La segunda vez fue mucho más violenta.
Estaba con Kimberly y unos amigos suyos tomándome algo en un sitio y llegó un tipo pidiéndonos un cubata. Le dije que no y cada vez se ponía más pesado, así que al final tuve que decirle que iba a llamar a la policía. [No termino de entender por qué pensé que eso iba a hacer que se fuera.]
El individuo se puso cada vez más violento por eso de la policía y sacó una navaja.

Volví a ser un completo idiota e intenté calmarle y decirle que no quería problemas y que olvidara lo que había dicho, pero él se había enfrascado en una especie de bucle verbal que consistía en contestar a todo lo que yo dijera con "TÚ MESTÁ VASILANDO".

En circunstancias normales (estando solo), habría salido corriendo o me habría apartado. Pero Kimberly estaba a mi lado y sabía que si quería hacer cualquier gilipollez tenía que pensármelo un par de veces. La situación era distinta.

Al final, cuando el yonqui me tenía acorralado por completo y me tenía agarrado con una mano, apareció un grupito de chavales jóvenes que le separaron de mí y empezaron a decirle que tenía "muchos pelos en los huevos" (tendría entre los treinta y los cuarenta años, creo) y que debería darle vergüenza.
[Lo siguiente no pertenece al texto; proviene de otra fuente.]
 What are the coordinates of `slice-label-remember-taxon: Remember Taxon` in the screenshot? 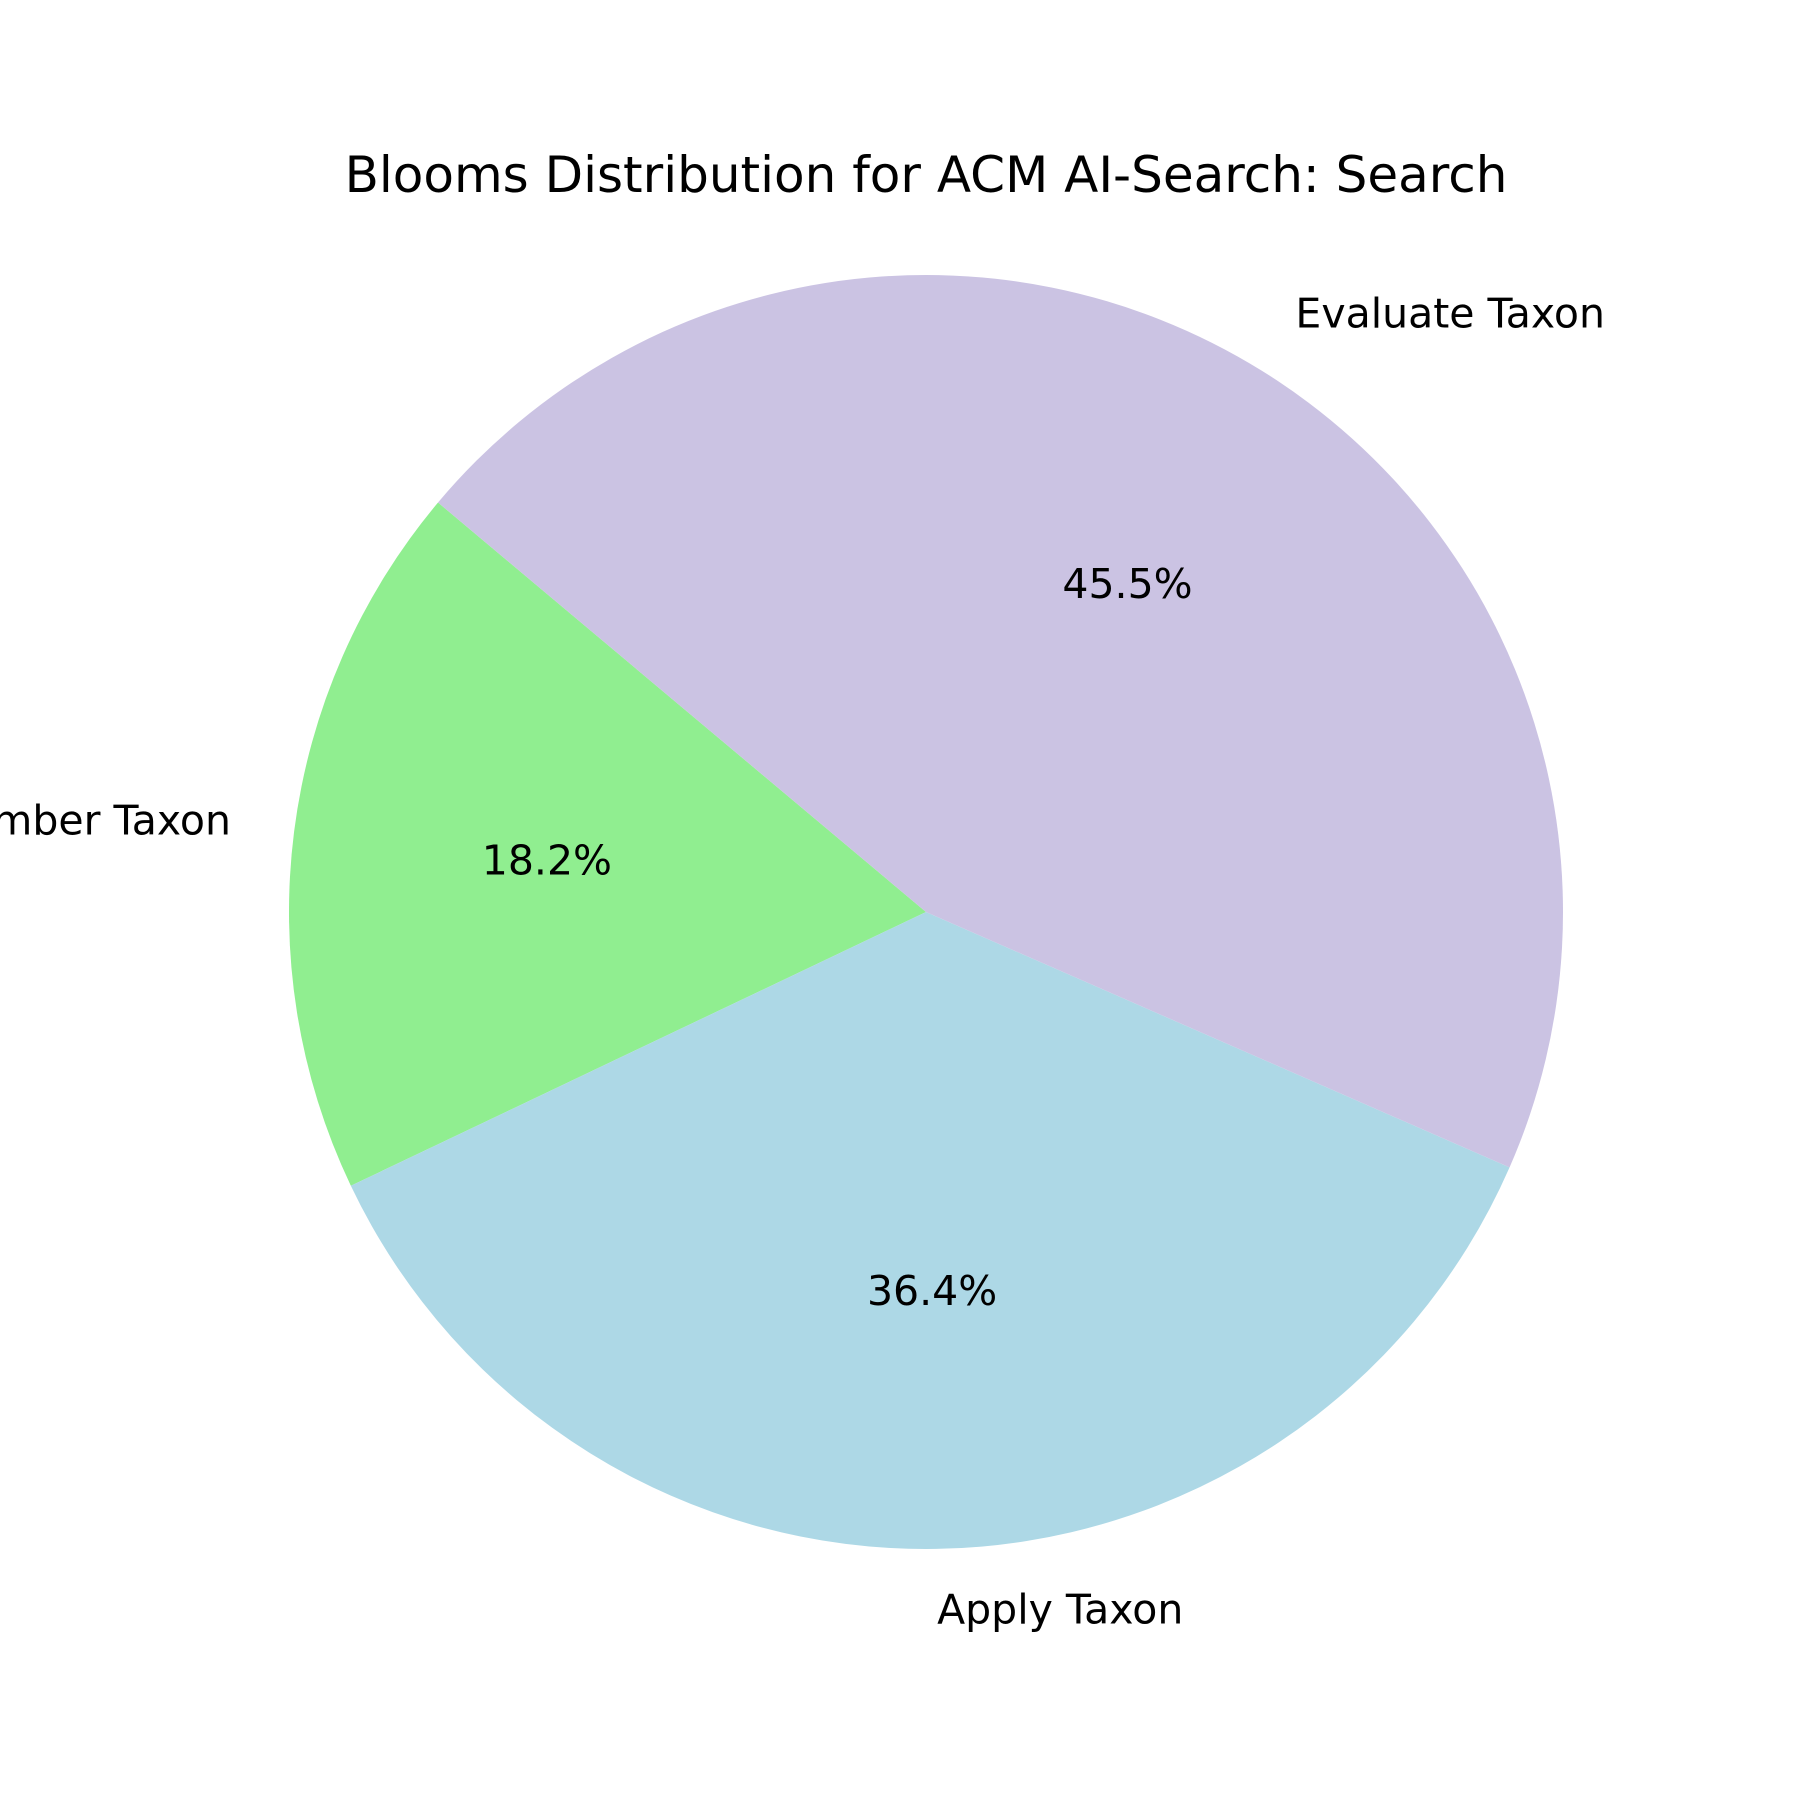 It's located at (116, 820).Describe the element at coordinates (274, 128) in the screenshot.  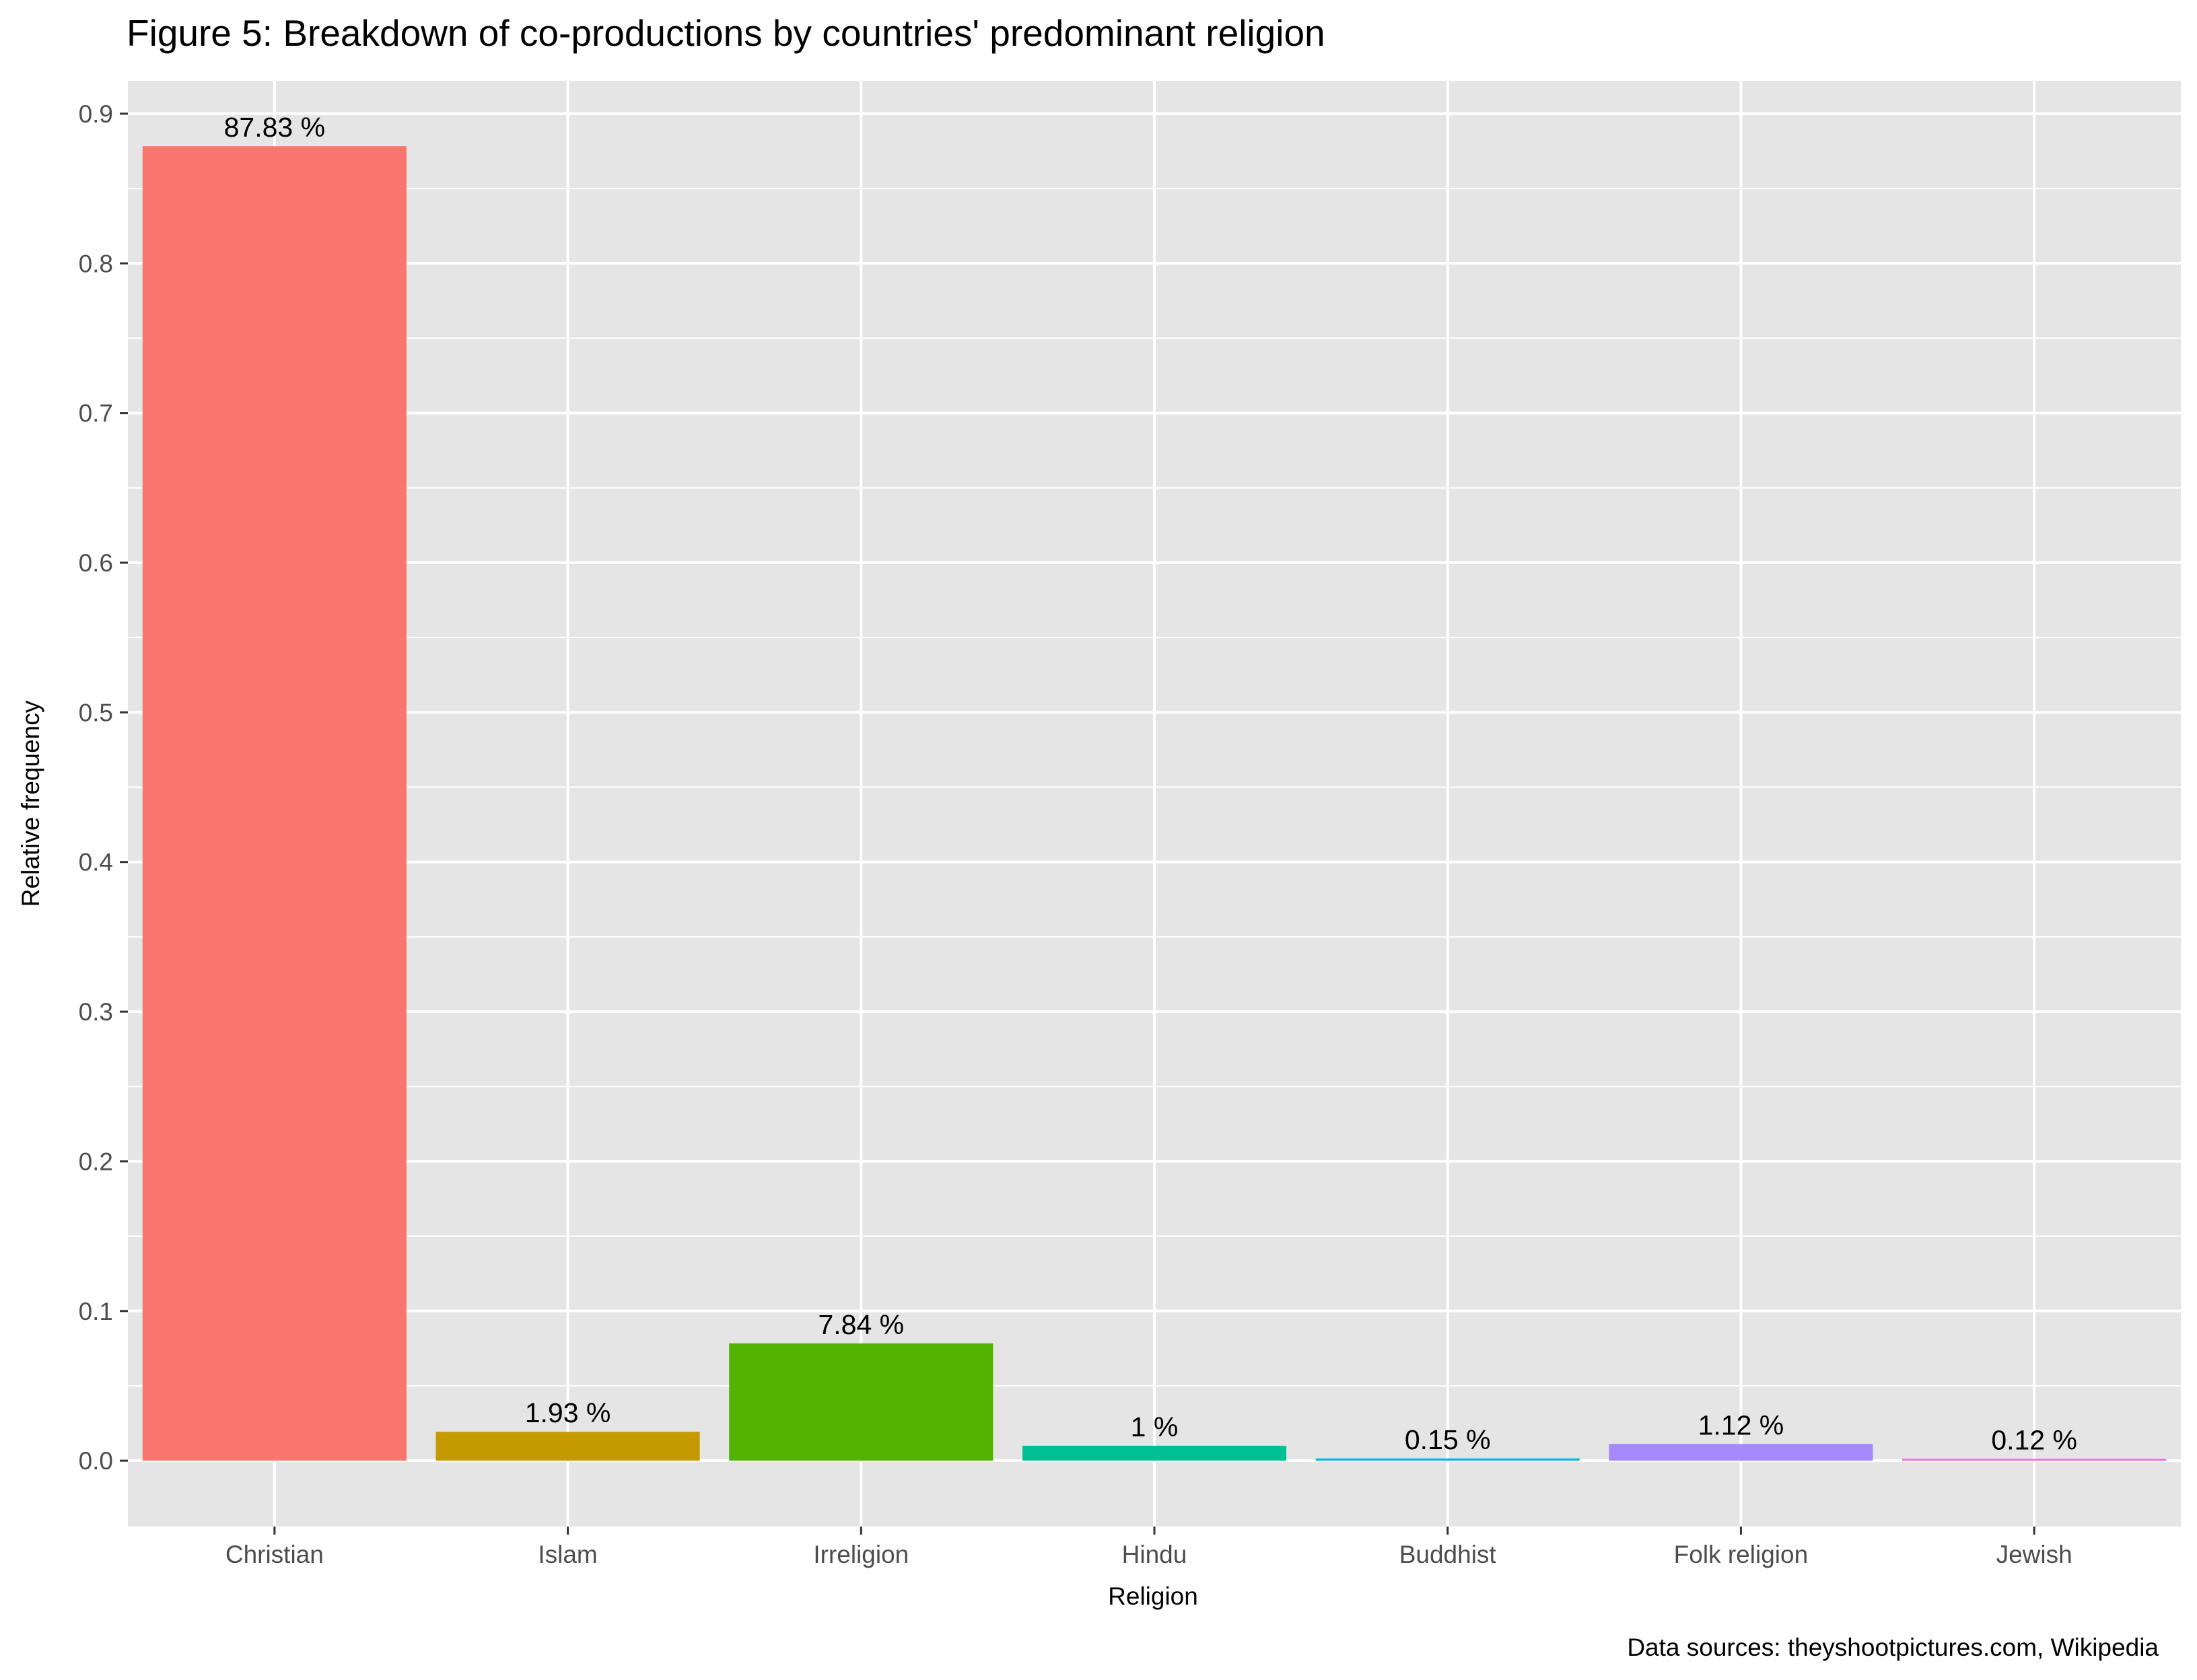
I see `bar-value-label: 87.83 %` at that location.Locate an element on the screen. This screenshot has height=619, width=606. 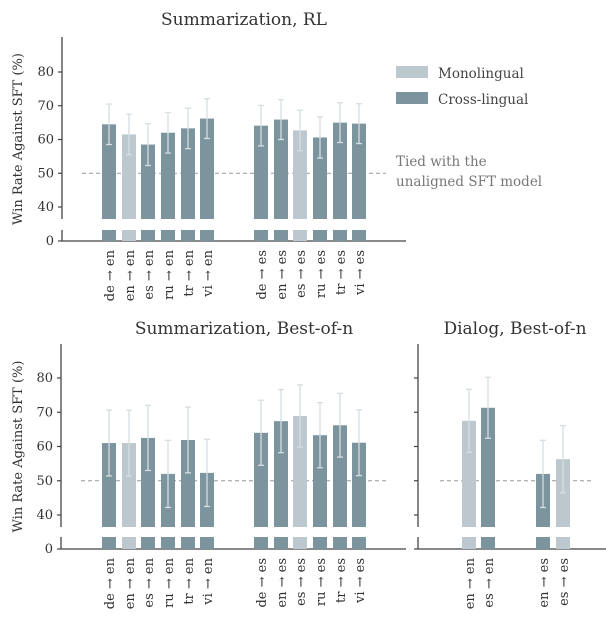
panel-title: Summarization, RL is located at coordinates (244, 20).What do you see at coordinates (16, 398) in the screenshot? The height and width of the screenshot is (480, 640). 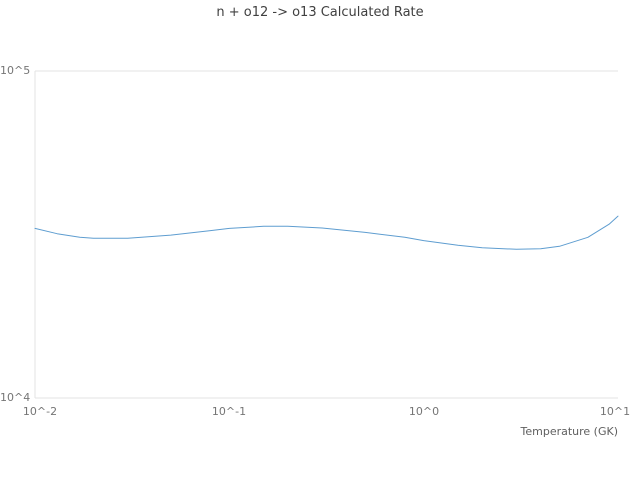 I see `y-tick-label-1e4: 10^4` at bounding box center [16, 398].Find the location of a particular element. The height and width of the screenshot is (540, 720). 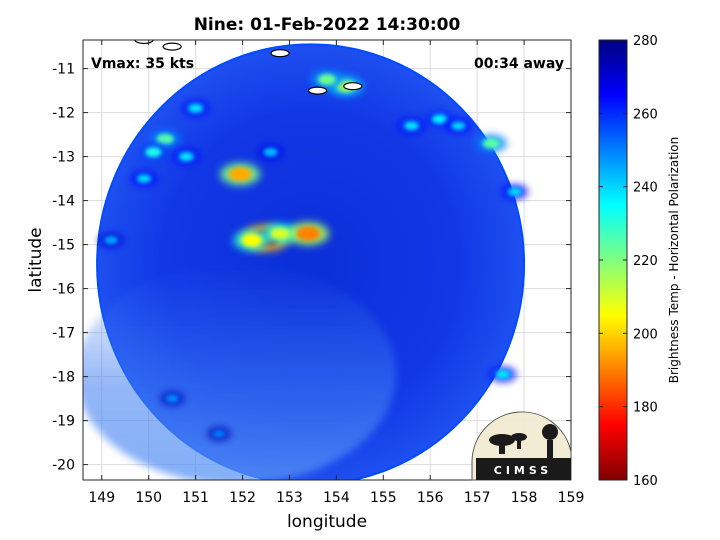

Cuando por fin se fue, después del lamentable espectáculo, empezó a gritar algo parecido a "COGÍA UNA EH'COPETA Y ME LIABA A TIRO..." y por fin desapareció.

La siguiente media hora de la noche estuve en completo shock.
Un tío me había tenido agarrado con una navaja y yo, al no saber qué coño hacer, me había quedado quieto. Podría haberle roto la nariz de un puñetazo, pero no lo hice. No habría sido difícil.
Y ahora mismo podría estar muerto y todo se resumiría al día siguiente en un pequeño párrafo en cualquier periódico local.

"Chico amanece muerto en Sevilla agujereado como un colador."

¿En serio? ¿Puede acabar así mi vida?
No sería ni el primero ni el último.

Tengo que reconocer que toda esta historia me ha quitado un par de noches de sueño.
Han sido un par de situaciones desagradables que me han hecho pensar que por muy bien que nos vayan las cosas, no somos superhéroes.
Justo cuando las cosas no pueden ir mejor, hay algo que se desmorona y tú tienes que tener las ideas frescas en todo momento para no volver a hundirte.

Supongo que por muy bien amueblada y limpia que tengas la casa, siempre puede venir un sobrinito y destrozarlo todo. ¿No?